Hacker News new | ask | show | jobs
by legitster 665 days ago
Again, I have experience in this market so I have first hand experience.

I understand the cartel allegations here, but I think people are vastly underselling the competitive forces at play. If you are not filling your unit immediately, you are losing thousands of dollars a month.

Cartels break down because of the incentive to undercut (prisoner's dilemma). But in this case, it would be very, very profitable to undercut RealPage's prices and get your units filled before them. So their compliance and enforcement mechanisms of RealPage would have to be extremely robust to get corporations to willingly lose tens or hundreds of thousands of dollars a month to collectively collude on prices.

4 comments

> If you are not filling your unit immediately, you are losing thousands of dollars a month.

This is false. If you have 100 units with monthly rents at: 100x$900 = $90000, 90x$1000 = $90000. 85x$1100= $93500. Of course we have no idea how many people will decide to not rent from you at different rates, but it should be obvious that the numbers can work out to it being better to not rent a few units if the price goes higher by enough as a result.

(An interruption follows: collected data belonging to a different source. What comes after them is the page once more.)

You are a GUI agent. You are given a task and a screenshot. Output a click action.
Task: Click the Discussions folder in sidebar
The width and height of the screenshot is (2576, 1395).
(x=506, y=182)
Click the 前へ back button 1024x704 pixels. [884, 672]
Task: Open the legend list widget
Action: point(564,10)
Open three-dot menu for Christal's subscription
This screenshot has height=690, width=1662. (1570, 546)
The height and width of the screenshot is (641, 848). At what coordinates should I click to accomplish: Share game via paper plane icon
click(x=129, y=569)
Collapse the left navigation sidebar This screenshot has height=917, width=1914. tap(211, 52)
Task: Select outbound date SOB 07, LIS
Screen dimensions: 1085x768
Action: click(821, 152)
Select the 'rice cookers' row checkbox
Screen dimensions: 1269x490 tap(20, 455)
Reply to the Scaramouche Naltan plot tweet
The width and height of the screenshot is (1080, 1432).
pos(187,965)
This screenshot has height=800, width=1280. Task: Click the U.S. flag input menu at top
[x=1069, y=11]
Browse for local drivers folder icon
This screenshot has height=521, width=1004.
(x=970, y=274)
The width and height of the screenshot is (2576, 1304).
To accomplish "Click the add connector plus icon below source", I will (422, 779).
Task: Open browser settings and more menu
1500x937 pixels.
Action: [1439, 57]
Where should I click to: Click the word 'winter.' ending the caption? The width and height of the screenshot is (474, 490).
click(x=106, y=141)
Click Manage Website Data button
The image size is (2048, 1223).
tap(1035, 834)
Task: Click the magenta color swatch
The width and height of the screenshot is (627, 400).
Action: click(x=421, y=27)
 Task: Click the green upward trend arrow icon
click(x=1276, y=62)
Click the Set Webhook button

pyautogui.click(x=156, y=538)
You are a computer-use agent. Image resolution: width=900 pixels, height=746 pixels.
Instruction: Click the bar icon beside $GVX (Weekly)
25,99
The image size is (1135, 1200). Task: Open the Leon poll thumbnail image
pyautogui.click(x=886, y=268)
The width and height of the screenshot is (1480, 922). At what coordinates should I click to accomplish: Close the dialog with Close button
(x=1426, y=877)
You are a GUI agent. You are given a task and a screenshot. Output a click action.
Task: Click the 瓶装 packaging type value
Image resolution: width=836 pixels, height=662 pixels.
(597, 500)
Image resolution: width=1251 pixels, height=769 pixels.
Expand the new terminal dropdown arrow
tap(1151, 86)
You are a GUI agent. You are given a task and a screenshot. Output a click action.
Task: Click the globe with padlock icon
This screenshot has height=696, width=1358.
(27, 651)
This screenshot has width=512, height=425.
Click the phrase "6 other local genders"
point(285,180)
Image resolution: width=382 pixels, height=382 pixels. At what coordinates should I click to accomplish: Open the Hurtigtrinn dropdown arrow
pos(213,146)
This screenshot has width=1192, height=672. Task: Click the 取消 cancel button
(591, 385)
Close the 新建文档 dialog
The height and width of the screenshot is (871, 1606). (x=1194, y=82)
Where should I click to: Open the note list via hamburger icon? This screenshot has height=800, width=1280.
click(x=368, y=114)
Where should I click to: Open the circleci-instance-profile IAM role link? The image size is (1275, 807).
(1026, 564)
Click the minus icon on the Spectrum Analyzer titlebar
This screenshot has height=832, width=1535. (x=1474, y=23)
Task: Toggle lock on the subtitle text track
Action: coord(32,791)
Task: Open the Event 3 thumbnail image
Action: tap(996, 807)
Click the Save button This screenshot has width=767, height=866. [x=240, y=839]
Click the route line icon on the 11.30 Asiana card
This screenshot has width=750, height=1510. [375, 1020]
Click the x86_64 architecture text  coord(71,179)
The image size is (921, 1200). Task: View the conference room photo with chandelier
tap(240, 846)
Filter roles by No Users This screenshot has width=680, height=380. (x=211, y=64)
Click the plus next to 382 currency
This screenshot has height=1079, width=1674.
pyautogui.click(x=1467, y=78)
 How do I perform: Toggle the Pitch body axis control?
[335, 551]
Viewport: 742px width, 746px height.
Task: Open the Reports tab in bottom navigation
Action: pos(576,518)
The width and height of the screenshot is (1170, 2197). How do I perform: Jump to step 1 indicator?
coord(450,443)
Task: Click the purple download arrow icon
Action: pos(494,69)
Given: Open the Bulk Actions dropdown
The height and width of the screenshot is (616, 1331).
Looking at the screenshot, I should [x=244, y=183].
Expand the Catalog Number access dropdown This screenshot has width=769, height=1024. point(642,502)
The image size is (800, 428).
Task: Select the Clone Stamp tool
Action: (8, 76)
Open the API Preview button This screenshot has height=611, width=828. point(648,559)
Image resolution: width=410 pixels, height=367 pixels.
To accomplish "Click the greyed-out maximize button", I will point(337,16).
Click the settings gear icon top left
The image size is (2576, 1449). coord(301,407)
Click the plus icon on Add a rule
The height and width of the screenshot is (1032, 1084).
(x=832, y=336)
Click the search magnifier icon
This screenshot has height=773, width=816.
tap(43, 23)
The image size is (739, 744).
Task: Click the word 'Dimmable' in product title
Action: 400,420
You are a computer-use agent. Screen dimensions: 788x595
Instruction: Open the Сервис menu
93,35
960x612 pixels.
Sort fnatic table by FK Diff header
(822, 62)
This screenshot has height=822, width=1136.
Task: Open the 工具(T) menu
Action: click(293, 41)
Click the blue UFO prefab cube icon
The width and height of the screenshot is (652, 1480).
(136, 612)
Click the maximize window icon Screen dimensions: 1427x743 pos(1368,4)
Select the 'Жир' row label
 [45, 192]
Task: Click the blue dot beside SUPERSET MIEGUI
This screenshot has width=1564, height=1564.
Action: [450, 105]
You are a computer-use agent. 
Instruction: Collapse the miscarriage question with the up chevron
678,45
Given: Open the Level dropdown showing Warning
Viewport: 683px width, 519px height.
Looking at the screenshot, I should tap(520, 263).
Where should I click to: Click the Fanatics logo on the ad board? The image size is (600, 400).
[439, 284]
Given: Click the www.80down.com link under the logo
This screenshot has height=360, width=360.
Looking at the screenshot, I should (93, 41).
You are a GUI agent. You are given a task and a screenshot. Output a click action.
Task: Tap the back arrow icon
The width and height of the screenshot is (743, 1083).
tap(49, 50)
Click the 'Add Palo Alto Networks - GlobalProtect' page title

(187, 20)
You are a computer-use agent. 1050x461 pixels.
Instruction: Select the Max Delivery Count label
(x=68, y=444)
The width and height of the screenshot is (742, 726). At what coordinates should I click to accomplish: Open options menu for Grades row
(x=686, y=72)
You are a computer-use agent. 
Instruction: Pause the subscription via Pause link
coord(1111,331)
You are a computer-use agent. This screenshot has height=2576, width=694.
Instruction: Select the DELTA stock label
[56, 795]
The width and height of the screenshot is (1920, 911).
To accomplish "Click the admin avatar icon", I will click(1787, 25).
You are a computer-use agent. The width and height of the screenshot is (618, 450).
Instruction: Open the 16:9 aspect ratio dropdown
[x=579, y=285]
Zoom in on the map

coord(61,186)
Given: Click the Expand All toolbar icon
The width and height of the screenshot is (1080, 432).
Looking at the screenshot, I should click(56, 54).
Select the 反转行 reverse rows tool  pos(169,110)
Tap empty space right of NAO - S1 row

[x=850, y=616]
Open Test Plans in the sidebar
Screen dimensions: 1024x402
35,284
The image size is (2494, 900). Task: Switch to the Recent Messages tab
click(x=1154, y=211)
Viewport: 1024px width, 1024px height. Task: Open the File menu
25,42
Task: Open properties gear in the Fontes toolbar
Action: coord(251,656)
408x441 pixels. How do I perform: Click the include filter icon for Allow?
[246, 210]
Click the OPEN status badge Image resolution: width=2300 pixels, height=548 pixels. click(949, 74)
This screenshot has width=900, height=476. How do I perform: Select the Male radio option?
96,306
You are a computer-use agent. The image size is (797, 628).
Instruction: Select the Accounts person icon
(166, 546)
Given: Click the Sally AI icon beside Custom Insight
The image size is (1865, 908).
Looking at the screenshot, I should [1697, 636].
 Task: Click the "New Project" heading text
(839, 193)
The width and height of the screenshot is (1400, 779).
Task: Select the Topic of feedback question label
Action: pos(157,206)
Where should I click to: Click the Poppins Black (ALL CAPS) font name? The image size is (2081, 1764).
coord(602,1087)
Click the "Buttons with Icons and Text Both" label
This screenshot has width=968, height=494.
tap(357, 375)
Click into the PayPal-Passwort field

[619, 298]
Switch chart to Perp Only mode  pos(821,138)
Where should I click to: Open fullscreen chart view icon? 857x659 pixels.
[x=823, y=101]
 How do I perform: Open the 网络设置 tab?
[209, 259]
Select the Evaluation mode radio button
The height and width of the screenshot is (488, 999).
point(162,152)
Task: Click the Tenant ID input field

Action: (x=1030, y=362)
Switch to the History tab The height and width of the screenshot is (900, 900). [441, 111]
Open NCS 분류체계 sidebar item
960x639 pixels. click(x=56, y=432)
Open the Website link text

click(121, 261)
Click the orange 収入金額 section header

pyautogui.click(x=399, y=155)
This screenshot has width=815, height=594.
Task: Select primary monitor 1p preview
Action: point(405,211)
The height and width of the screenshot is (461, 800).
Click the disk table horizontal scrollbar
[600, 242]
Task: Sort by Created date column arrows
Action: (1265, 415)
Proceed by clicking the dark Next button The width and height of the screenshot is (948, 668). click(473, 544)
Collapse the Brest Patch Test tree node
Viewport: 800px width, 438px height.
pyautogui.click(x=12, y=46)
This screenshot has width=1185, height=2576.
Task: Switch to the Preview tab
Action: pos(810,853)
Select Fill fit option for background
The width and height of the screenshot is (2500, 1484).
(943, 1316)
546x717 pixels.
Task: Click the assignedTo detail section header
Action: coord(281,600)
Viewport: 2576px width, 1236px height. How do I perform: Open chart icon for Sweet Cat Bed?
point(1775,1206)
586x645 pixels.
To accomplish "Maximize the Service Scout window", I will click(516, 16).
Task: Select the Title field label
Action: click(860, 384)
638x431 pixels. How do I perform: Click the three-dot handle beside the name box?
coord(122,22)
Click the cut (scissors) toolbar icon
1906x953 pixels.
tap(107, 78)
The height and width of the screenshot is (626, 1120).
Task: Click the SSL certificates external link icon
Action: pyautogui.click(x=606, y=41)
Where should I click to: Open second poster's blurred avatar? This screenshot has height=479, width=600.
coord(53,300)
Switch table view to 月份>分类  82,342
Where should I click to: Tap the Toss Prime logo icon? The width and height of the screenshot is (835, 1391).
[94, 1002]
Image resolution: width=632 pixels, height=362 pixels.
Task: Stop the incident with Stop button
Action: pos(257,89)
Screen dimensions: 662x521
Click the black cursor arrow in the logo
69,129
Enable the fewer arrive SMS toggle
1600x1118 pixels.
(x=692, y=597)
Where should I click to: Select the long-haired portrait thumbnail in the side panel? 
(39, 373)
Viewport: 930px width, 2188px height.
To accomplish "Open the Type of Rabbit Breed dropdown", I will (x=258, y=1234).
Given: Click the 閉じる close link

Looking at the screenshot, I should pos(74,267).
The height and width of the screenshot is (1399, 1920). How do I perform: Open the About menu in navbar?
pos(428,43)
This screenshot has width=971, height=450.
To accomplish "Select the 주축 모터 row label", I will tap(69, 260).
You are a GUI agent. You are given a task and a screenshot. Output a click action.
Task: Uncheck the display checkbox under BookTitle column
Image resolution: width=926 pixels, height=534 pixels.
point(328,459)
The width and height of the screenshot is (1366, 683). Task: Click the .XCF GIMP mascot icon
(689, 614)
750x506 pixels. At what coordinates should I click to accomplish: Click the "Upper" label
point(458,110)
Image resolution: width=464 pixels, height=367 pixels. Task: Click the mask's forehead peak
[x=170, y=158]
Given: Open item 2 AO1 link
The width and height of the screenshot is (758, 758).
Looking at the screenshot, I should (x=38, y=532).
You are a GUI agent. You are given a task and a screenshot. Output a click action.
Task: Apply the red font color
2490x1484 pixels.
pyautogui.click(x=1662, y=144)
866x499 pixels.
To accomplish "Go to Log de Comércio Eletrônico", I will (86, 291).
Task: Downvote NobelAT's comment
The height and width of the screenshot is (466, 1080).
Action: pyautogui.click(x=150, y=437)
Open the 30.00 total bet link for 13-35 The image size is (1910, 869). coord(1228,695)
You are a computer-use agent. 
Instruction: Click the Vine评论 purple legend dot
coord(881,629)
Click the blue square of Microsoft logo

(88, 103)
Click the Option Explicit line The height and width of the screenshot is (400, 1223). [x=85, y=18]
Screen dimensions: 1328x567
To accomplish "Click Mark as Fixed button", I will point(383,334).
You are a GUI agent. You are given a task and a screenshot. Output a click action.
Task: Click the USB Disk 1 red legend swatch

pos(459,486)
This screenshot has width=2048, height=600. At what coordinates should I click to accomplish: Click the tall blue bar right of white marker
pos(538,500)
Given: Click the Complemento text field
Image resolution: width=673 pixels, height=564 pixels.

You are correct that a cartel has incentive to defect, but is it enough? You are correct that this is prisoner's dilemma, but it is a multiple round game which has very different incentives from a single round. You are better off in a single round defecting, but you are better off in repeated rounds if everyone plays with the cartel and so they are not defecting. (or at least not too much)

It’s enough if there’s enough inventory. The only reason it functions is because there’s not enough inventory in many of these markets.
> 85x$1100= $93500

And don't forget that you get to write off 15 empty units at the presumption of a $1100/mo rate. Or Airbnb them.

I worked for a public REIT that started using YieldStar when I worked there. Once they changed to YieldStar, all pricing came out of YieldStar. Rental quotes for prospects were only generated from YieldStar. Any deviation from the YS price had to be approved by the regional VP and they were not common.

They did this because RP was able to demonstrate that accepting a bit more vacancy in the very near term meant higher rents (thus higher renewals) which more than paid for the additional vacancy.

How are the forces being undersold here? A large-scale property management company can drastically influence the market without needing to fully capture it or even hold a majority.

Let's say of a given market, 30% of all units are owned by a large-scale property management company using this software.

If the prices of the 30% of those properties was artificially kept high, it would push renters to look at the 70% of other landlords whose prices were kept low as a result of not using this software, causing a demand on that part of the market.

As demand rises in the 70% of open-market-priced apartments, I would expect these property owners to see that there's a bump in demand and would understandably see this as an opportunity to nudge prices up a bit.

If your property only received 10 potential tenant candidates a month a year ago, and you're now seeing 14-15, you might be leaving money on the table.

Removing the cartel claim for a moment:

Say I'm at a farmers market with 4 produce stands. If one stand hikes their prices 40% for whatever reason, presumably people would start to consider visiting the other 3 produce stands.

Why wouldn't the other stands consider raising their prices with the increased attention?

What about the counter incentive, that lowering rents lowers valuations, which affects creditworthiness and financing by lenders?